La jaune canne à pêche

Ma fille I faisait une partie de pêche à la ligne avec A, un petit copain français vivant en Nouvelle Zélande depuis à peine un an et venant juste de commencer l'école. Assise sur la moquette de la chambre de  A, je m'émerveillais devant des jouets m'étant jusque là inconnus, toute habituée que j'étais aux chambres roses bonbon remplies de robes de princesses, de maisons de poupées, de dinettes et de baguettes magiques - mes principales amies n'ayant que des filles. 

Devant moi se trouvait une grue géante, affublée d'un mécanisme lui permettant de soulever et déplacer des cubes de constructions. A, très fier, avait interrompu sa partie de pêche pour me montrer comment activer l'engin, marchant au passage sur le circuit de train qu'il venait d'assembler sur toute la surface du sol. La démonstration terminée, il me mit ensuite dans les mains un énorme camion de pompiers avec une échelle atteignant presque le plafond et une lance que l'on pouvait dérouler et qui aurait pu éteindre un incendie naissant de l'autre côté de la rue s'il l'avait fallu. Si si.

Mes yeux brillants l'encouragèrent à me montrer comment actionner la sirène qui était accompagnée d'un girophare bicolore. Je me demandais pourquoi personne ne nous avait offert de tels jouets auparavant. Pourquoi l'idée d'un tel cadeau à ma fille ne m'avait jamais effleuré l'esprit, et pourquoi on avait cinq baigneurs (oui, cinq) et pas une seule grue à la maison. A avait-il un baigneur d'ailleurs? Je regardais un instant autour de moi et ne vis aucune forme ne s'apparentant à une poupée. Il y avait des petites voitures, des jeux de cartes, beaucoup de personnages type super-héros, un pistolet à eau... Le contraste était saisissant. Je restais un instant assise là, à me poser quelques questions sur comment moi, féministe, moi bien consciente du sexisme des rayons jouets "pour filles" et "pour garçons" des supermarchés, moi qui pensais faire attention à promouvoir tous les types de jouets, j'en étais arrivée à ne pas avoir de grue, de train ou de camion de pompier chez moi. Comment ma fille avait cinq baigneurs à disposition, une énorme maison de poupée, une collection de paillettes, mais pas un seul super-héros ou super-héroine?

A avait repris sa place près des poissons aimantés et je l'entendis soudain me demander de lui passer la canne à pêche qui se trouvait à mes côtés.

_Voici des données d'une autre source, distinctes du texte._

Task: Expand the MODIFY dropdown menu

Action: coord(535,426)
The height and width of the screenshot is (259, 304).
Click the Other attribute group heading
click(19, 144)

La jaune canne à pêche, me précisa t-il. 

Je sortis illico de ma rêverie, et les -nombreuses- voix des gens m'ayant dit d'être vigilante me revinrent à l'esprit:
"Attention, attention, ça commence de façon anodine, et puis en peu de temps ils se mettent à ne parler qu'en anglais, et puis ils refusent de parler français, et puis il se savent même plus le parler"...
"Attention, ne leur parlez jamais en anglais, ne faites pas la même erreur que moi"...
"Chez nous, mon mari a décrété l'interdiction de parler anglais. Si les enfants parlent anglais, on ne leur répond pas"...
"S'ils commencent à perdre leur français, ils n'auront plus confiance, et au bout de quelque temps ils ne pourront même plus communiquer avec leurs grands-parents français"...
"La canne à pêche jaune, A, la canne à pêche jaune", je répétai, tout en lui passant l'objet. J'allais devoir redoubler de vigilance. Si à peine quelques semaines d'école en anglais avaient cet effet sur A, qu'en serait-il dans 5 ans?

Et soudain je me souvins que I avait quelques petites voitures, des ballons de foot, et une perceuse, offerte par son cousin comme cadeau de départ lorsque nous avions quitté la France. Ah, voilà qui rétablissait un peu l'équilibre et me redonnait espoir. Une perceuse aux embouts interchangeables. Une perceuse rouge.